1.2.1 DNA提取方法 将装有样品的离心管从－80℃冰箱中取出，马上放入到液氮当中，待液氮不再发出声音之后，迅速放到研磨机中以30次/s的振荡频率振荡2 min；振荡之后加入800 μL CTAB缓冲液，使用金属浴65℃干浴1 h之后置于冰箱保鲜层冷却至15℃以下；加入400 μL 24∶1的氯仿/异戊醇，上下混匀后放置5 min以上，之后使用高速离心机12 000 r/min离心10 min；取上清液400 μL，装入新的离心管中，加入400 μL异丙醇，上下混匀；放入冰箱保鲜层静置30 min以上；使用高速离心机12 000 r/min离心10 min，弃掉上清液；使用70%乙醇润洗后，放于室温下待乙醇挥发干净，加入100 μL TE缓冲液溶解DNA。

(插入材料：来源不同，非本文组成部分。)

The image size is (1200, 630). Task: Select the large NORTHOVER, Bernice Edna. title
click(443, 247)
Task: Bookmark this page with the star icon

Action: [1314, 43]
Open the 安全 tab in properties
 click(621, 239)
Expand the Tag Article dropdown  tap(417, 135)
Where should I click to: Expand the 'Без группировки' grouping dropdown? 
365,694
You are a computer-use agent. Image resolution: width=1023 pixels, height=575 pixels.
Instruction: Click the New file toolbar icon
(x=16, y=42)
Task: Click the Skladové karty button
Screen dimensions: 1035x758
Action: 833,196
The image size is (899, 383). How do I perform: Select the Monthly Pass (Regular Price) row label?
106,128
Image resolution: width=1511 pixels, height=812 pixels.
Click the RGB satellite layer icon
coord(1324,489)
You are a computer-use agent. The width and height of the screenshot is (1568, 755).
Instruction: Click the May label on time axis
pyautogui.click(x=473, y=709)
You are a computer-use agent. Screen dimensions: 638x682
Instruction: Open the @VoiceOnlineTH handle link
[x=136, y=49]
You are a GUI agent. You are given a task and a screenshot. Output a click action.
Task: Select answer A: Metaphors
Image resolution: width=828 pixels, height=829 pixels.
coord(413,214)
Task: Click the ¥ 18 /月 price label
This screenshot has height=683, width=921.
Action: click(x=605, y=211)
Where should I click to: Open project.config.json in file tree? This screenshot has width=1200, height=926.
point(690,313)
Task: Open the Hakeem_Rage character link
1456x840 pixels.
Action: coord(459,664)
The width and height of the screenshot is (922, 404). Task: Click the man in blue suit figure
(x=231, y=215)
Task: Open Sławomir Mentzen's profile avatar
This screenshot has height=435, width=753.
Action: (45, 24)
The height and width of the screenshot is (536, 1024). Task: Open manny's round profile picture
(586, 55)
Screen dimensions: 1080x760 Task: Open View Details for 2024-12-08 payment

1.2.2 基因组DNA检测 本次实验中，我们使用微量分光光度计和SSR分子标记两种方法检测。微量分光光度计只需1 μL DNA原液即可检测出DNA浓度和OD260/280比值。SSR分子标记检测时，将所得DNA原液稀释为10 ng/μL后，使用两种INDEL引物扩增，PCR体系和程序来自于文献[15]，检测方法采用银染法[16]。

2 结果与分析

2.1 微量分光光度计检测结果

微量分光光度计检测样品DNA的浓度和OD260/280，结果见表1。结果证明使用该方法提取出的DNA浓度较高，OD260/280的比值在1.84～2.02之间，纯度较好，达到实验预期。

2.2 INDEL扩增产物电泳结果

利用两个INDEL引物对两个品种共48个样品的DNA进行PCR扩增，扩增后使用浓度为8%的PAGE胶进行快速银染，所得结果见图1、图2。从图1、图2可知，该种新的DNA提取方法所得DNA可用于甜菜INDEL分子标记。

表1 样品DNA紫外分光光度计检测结果

图1 引物ND75对甜菜样本的PCR扩增结果

图2 引物ND229对甜菜样本的PCR扩增结果

3 结论

文中所述的甜菜DNA提取方法主要改进之处在于使用振荡研磨机和钢珠代替了手工研磨钵研磨，将甜菜样品直接放于离心管中，研磨后直接加入CTAB，减少了样品的损失。极大地节省了人力和时间，提高了整个实验约30%的效率，并且所得DNA在浓度与纯度检测和PCR扩增中表现良好。因为影响DNA提取效果的两个主要因素为样品研磨是否精细和实验过程样品应避免反复冻融[17]。本方法利用振荡研磨机的高速振荡和钢珠的配合可保证样品研磨的精细度，同时也最大程度地避免了样品的反复冻融。随着分子标记技术的广泛应用，大规模多数量的DNA提取已成为实验室常态，在这种情况下，本方法可为植物基因组DNA的提取提供一种新的思路和途径。